Rodgers and Hammerstein had certainly aimed their hefty sights on human themes in their major works, “South Pacific” perhaps most of all. And there is no doubt a legacy from that work that inspired others. “West Side Story” had certainly determined to change the rules, and there’s no surprise, then, to know that Robbins had led that particular charge, more than ably assisted by producer Harold Prince, who also produced “Fiddler”. And Prince, it must be added, started his own directing career soon after the Tevye clan took over the Broadway scene, most definitely influenced by his earlier years with the very-greats of the Broadway tradition. (The act one closer in “Fiddler” is his template for the act one closer to “Cabaret”, which followed a few years later and was another groundbreaking achievement in terms of form and especially in terms of content that could go against expectation without sacrificing its commercial appeal.)

 

But back to Barrington Stage.

 

This company dedicates itself to quality work in a wide range of styles.

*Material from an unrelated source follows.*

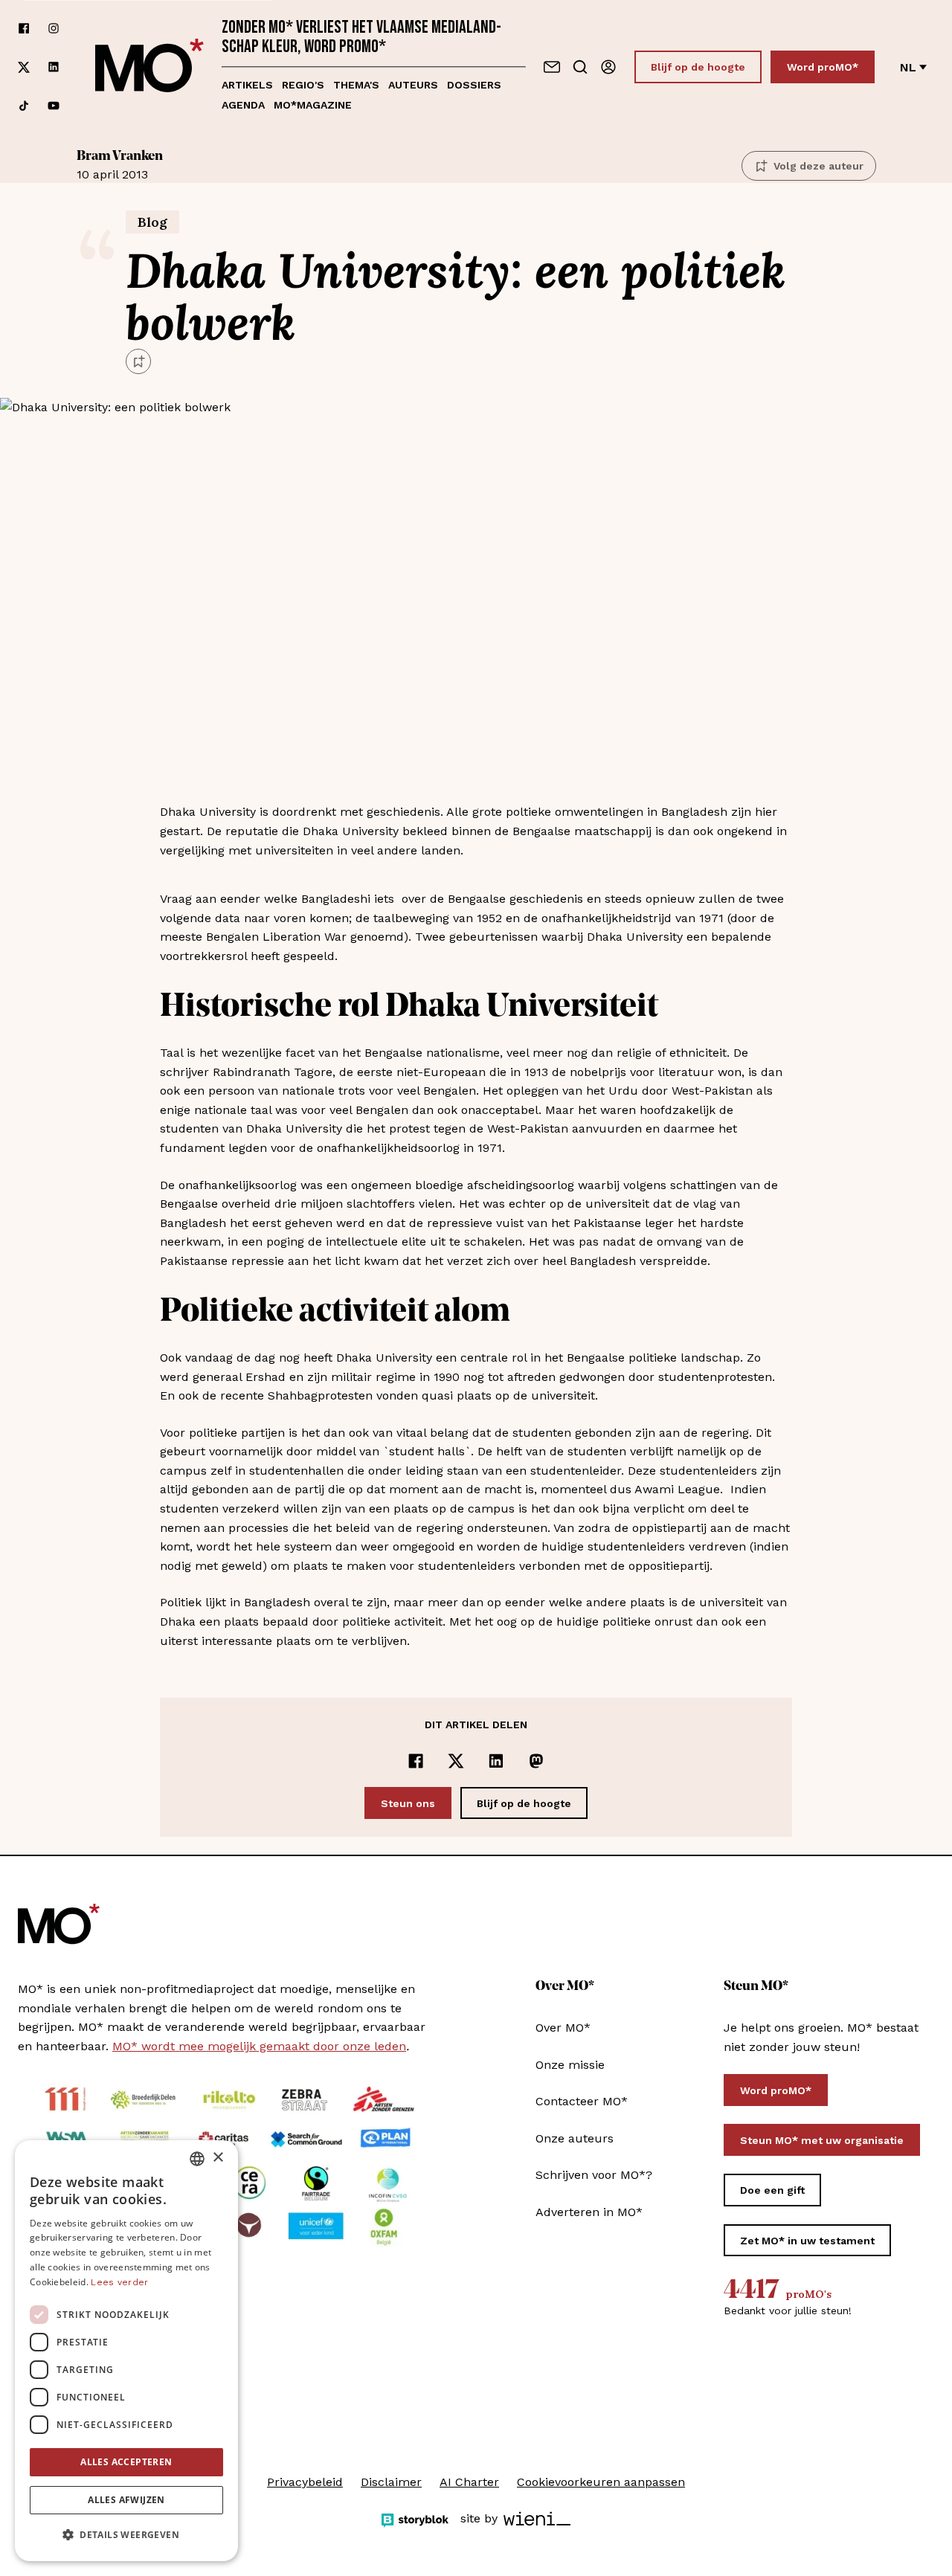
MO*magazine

They do musicals very well and ground them in the lovely main stage venue that is their principal home. Jack Mehler has wisely learned from the original Boris Aronson design without co-opting it. The abstract images on the backdrop are enough for us to recognize the painterly world of the village of Anatevka and the few set pieces that represent houses (interior and exterior) are moved about the stage and suggest storybook imagery. The costumes (Michael Bottari/Ronald Case), perhaps too neat and tidy, ably delineate characters and social groups. The efficiency of this large company and the even larger story they are connected to moves with precision and spritely tempo – this is true of both the spoken and musical components – and La Rosa generates a forward momentum that overtakes the story’s characters in the right proportions.

 

Ultimately, any production of Fiddler will look to its Tevye for leadership and strength, and Brad Oscar is both smart and canny casting. Oscar is possessed of a large and warm voice that he exploits without ever boasting. His personal ease, charm and willingness to throw away what others might (and have) hammered home, draws us closer to the man who, by the end of the play, must provoke us to consider our own ethical rules. He does this and he does this with honest restraint. In the early scenes, he seemed less emotionally weighed down than most other Tevyes, but that served him and the entire production by growing into the man he was becoming – a man with a large family, a man who rightly assumed that he was consumed with daily living rather than with matters of deciding what the rules for daily living might have to be. Oscar’s scenes with his daughters, Hodel and Chana, are the tough ones, of course, and they play with a simplicity that avoids the sentiment that could so easily overwhelm them.

 

Joanna Glushak is a commanding Golde, a presence to match her Tevye without resorting to shtick or theatrics. “Do You Love Me?” is a surprisingly poignant moment in this production – surprising because it is played with utter simplicity and without a coyness that I’ve seen tacked on in other incarnations. Stephanie Lynne Mason, as Hodel, is splendid both in acting and singing. Her strengths embolden the character and never shift into self-conscious presentation.

 

So, yes, I am very glad to have seen this production of “Fiddler on the Roof” and very pleased to add another Barrington Stage experience to my Berkshires itinerary.

 

I do have one caveat about the show’s staging, and I have no idea of this is aimed at Robbins or La Rosa: in at least three or four musical duets, the leading singer moves from the character to whom, and with whom, he/she has been playing to downstage center. The move makes no sense and, worse, breaks whatever relationship has been established between characters. As the actors are all wearing microphones, they needn’t come closer to us so we can hear. What the director loses in the process is the power he has succeeded in establishing just moments before. And one other, minor too – the singing of “Anatevka”, like may of the costumes and especially the men’s hats, was much too clean, carefully phrased and flawlessly executed – “Fiddler on the Roof” is best when the rough edges are given their full worth.